Dr. Parsons also shared videos of a few of her patients who had been successfully treated for SMA, walking down clinic corridors, noting that while more quality of life data is needed, the smiling faces of her patients helps tell the story.

Sneha Sharma, Director, Medical Pharmacy Strategy

Behind the Research with Sneha Sharma

AMCP Nexus began day one with simultaneous presentations by Prime and Magellan Rx researchers. We were able to connect this morning with Sneha Sharma, Director, Medical Pharmacy Strategy, ahead of her presentation “Rare Disease Spotlight: Hereditary Angioedema Treatment Advances, Patient Value, and Access to Care.”

Prime: What inspired this research, and as you developed this presentation, what stood out to you? 

Sneha Sharma (SS): Actually, this research originated with a grant proposal from AMCP, who connected with us to see if there was interest to speak with a HAE physician, and the head of the HAE association. This seemed to me an important opportunity to highlight the role managed care pharmacists have collaboratively with other specialists to allow for specialized disease state patients to receive safe and effective therapy.

Prime: As you know, AMCP’s mission is to improve access to therapies and reduce costs for patients. How does this research achieve these aims? 

SS: We discuss opportunities for preferencing, dose optimization, and ensuring the patient therapy is meeting their needs for optimal outcomes. Proper dosing leads to less drug and lower costs for the patient to obtain.

Prime: AMCP Nexus is an industry conference, but what should average consumers know about this presentation? 

SS: In a nutshell, specialty medications are continuing to grow and are we going to continue to see targeted medications for rare diseases.

Prime: As you look toward the future, how might this topic and research of the issue evolve? 

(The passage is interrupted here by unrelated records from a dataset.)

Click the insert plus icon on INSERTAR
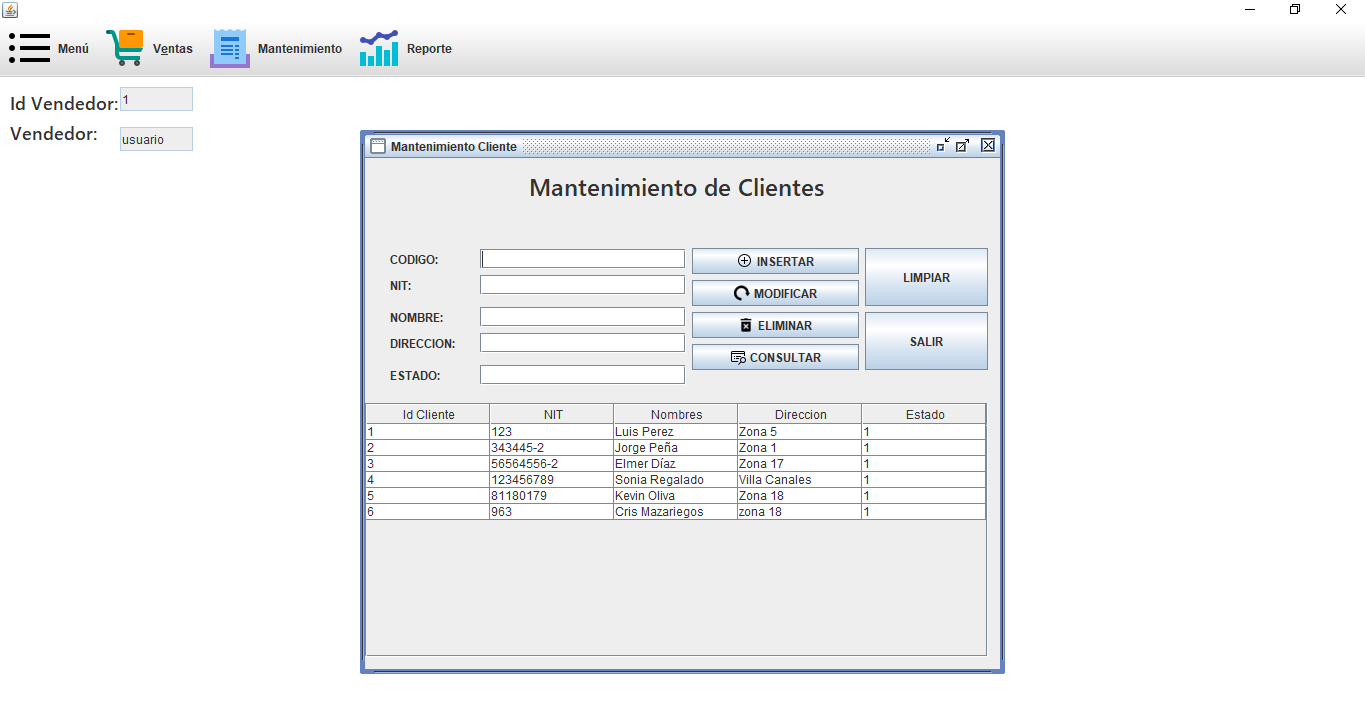Image resolution: width=1365 pixels, height=723 pixels. (743, 260)
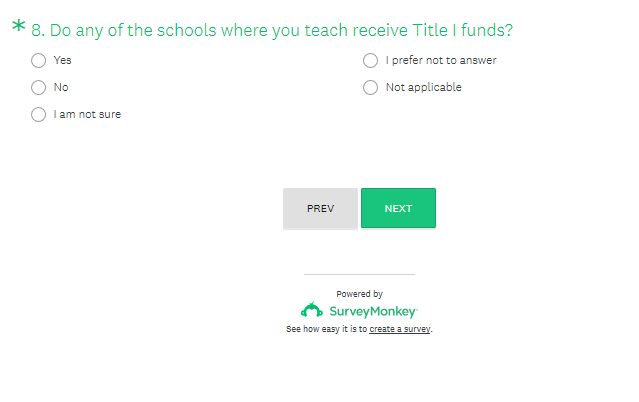Screen dimensions: 639x402
Task: Click the SurveyMonkey monkey logo icon
Action: pos(311,310)
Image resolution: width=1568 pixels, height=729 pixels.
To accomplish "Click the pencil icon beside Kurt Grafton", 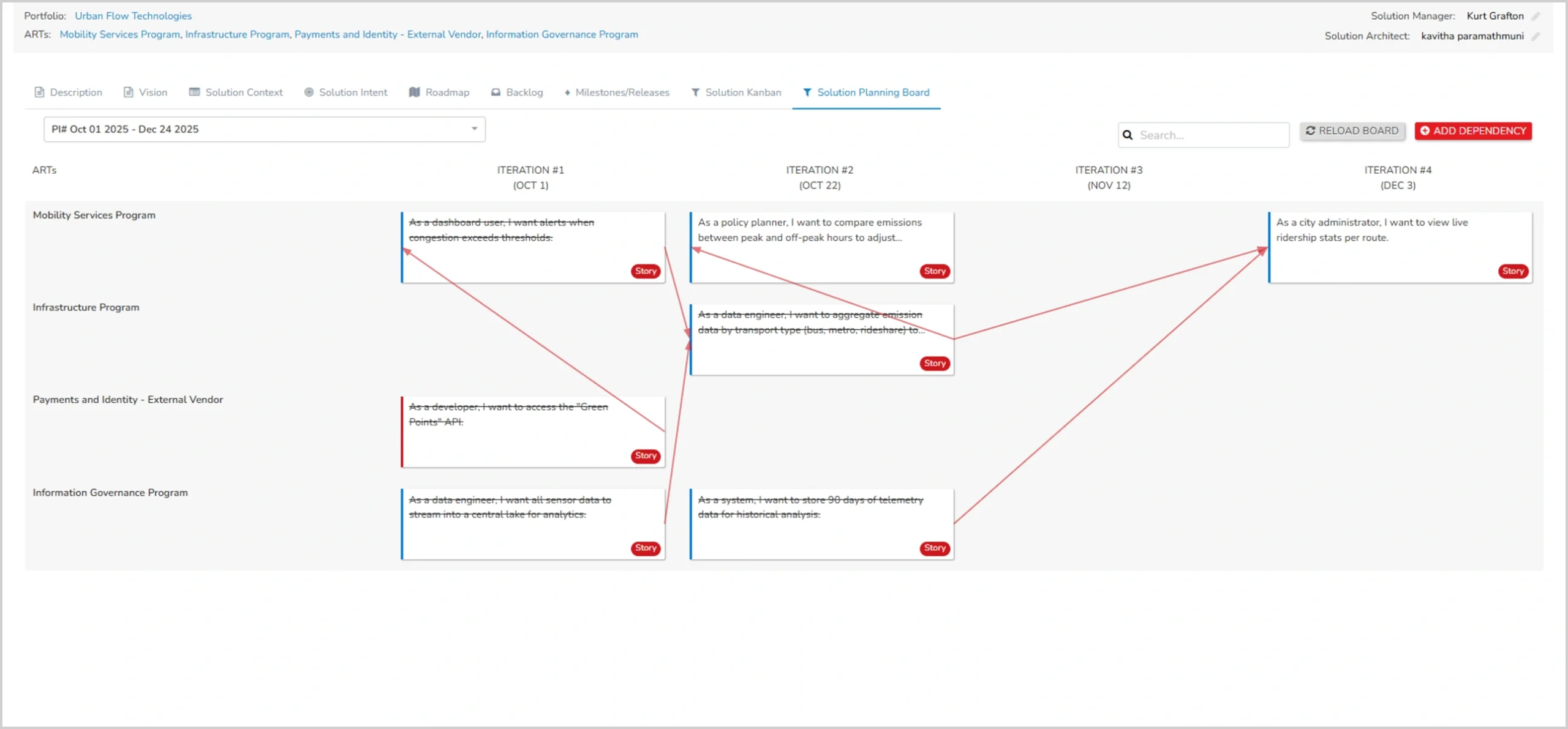I will [1535, 17].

SS: The pipeline is growing for this disease state, so I expect to see more data and more targeted clinical trials. Overall, this opportunity highlights our commitment to provide education and work with industry partners.

Behind the Research with Ben Urick & Kyle Verley

Anticipation was high for the start of 2023 AMCP Nexus in Orlando this morning, where Ben Urick, PharmD, PhD, Principle Health Outcomes Researcher at Prime, and Kyle Verley, MA, MBA, Director of Network Management at Prime, kicked things off with their session, “Medically Integrated Dispensing Services: Creating Value for Payers and Providers.”

Over the last decade, medication costs have increased, but much of that has been driven by the rise in specialty products. Even though they comprise only 3% of total prescription volume, specialty products account for 51% of spend. This naturally opens an opportunity for improving access and costs for patients, which also is the AMCP mission.

In order to find value, it’s important to define it first, and as Urick noted, value is found when you divide quality by cost. He also noted that quality is measured by time to therapy initiation, clinical outcomes, and member and provider experience; cost includes measures like cost of goods sold/net costs, drug waste and total medical spend.

Much of the evidence in this research comes out of oncology, which is key given that high rates of adherence, clinical outcomes and patient satisfaction— among other measures — are crucial.

As Verley noted, developing an integrated pharmacy model is about creating an ecosystem with the physician, pharmacist and patient. When done right, many aspects of the treatment journey can improve. For example, a successful integrated model may reduce drug fill times dramatically, which can take up to 10 days in a traditional model. But reduced fill times also can lead to improved adherence and reduced drug waste.

Therapy monitoring is also an important aspect of this model, which can provide patients with adherence support, improved targeting of therapies, and identify patient treatment gaps.

The presenters also discussed bringing in concepts like Net Promoter Scores (NPS) into the mix. NPS is a market research metric that is based on asking respondents if they would recommend a company, product, or a service to a friend or colleague. As Verley explained, making sure that patients are not only healthy, but feel that they’ve had a good experience, should be a key quality measure.